- [Action item] Write out every entry below word for word, leaving nothing out.

——————

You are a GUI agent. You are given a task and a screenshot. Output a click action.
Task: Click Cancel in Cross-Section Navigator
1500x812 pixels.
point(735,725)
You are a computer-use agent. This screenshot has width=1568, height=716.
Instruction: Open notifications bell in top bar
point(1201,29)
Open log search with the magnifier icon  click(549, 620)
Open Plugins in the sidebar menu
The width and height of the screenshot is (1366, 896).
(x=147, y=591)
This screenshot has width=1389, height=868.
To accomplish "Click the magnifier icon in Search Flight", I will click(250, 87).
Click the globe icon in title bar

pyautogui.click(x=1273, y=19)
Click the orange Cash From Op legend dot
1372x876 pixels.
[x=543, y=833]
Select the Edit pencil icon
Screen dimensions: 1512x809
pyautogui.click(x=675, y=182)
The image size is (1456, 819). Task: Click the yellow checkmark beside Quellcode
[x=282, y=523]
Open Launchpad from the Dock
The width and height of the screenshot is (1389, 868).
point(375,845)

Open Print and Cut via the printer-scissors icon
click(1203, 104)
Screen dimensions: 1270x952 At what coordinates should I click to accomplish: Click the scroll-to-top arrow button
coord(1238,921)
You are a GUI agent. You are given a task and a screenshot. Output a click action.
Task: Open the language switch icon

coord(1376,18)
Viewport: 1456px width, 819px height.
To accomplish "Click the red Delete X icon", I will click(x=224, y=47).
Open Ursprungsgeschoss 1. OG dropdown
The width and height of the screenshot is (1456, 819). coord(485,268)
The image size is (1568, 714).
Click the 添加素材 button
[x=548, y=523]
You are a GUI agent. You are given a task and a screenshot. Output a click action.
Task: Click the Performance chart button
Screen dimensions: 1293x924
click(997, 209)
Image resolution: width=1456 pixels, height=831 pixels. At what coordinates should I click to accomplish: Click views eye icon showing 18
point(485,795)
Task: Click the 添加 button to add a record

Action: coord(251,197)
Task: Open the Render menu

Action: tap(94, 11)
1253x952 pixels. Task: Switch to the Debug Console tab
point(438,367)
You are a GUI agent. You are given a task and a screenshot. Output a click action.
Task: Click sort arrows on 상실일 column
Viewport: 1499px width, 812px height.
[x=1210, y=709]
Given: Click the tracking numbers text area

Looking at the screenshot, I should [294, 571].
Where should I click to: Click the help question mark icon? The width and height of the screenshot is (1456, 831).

——————

- [Written response]
You are a GUI agent. You are given a task and a screenshot. Output a click action.
Task: Click Cancel in Cross-Section Navigator
1500x812 pixels.
point(735,725)
You are a computer-use agent. This screenshot has width=1568, height=716.
Instruction: Open notifications bell in top bar
point(1201,29)
Open log search with the magnifier icon  click(549, 620)
Open Plugins in the sidebar menu
The width and height of the screenshot is (1366, 896).
(x=147, y=591)
This screenshot has width=1389, height=868.
To accomplish "Click the magnifier icon in Search Flight", I will click(250, 87).
Click the globe icon in title bar

pyautogui.click(x=1273, y=19)
Click the orange Cash From Op legend dot
1372x876 pixels.
[x=543, y=833]
Select the Edit pencil icon
Screen dimensions: 1512x809
pyautogui.click(x=675, y=182)
The image size is (1456, 819). Task: Click the yellow checkmark beside Quellcode
[x=282, y=523]
Open Launchpad from the Dock
The width and height of the screenshot is (1389, 868).
point(375,845)

Open Print and Cut via the printer-scissors icon
click(1203, 104)
Screen dimensions: 1270x952 At what coordinates should I click to accomplish: Click the scroll-to-top arrow button
coord(1238,921)
You are a GUI agent. You are given a task and a screenshot. Output a click action.
Task: Open the language switch icon

coord(1376,18)
Viewport: 1456px width, 819px height.
To accomplish "Click the red Delete X icon", I will click(x=224, y=47).
Open Ursprungsgeschoss 1. OG dropdown
The width and height of the screenshot is (1456, 819). coord(485,268)
The image size is (1568, 714).
Click the 添加素材 button
[x=548, y=523]
You are a GUI agent. You are given a task and a screenshot. Output a click action.
Task: Click the Performance chart button
Screen dimensions: 1293x924
click(997, 209)
Image resolution: width=1456 pixels, height=831 pixels. At what coordinates should I click to accomplish: Click views eye icon showing 18
point(485,795)
Task: Click the 添加 button to add a record

Action: coord(251,197)
Task: Open the Render menu

Action: tap(94, 11)
1253x952 pixels. Task: Switch to the Debug Console tab
point(438,367)
You are a GUI agent. You are given a task and a screenshot. Output a click action.
Task: Click sort arrows on 상실일 column
Viewport: 1499px width, 812px height.
[x=1210, y=709]
Given: Click the tracking numbers text area

Looking at the screenshot, I should [294, 571].
Where should I click to: Click the help question mark icon? The width and height of the screenshot is (1456, 831).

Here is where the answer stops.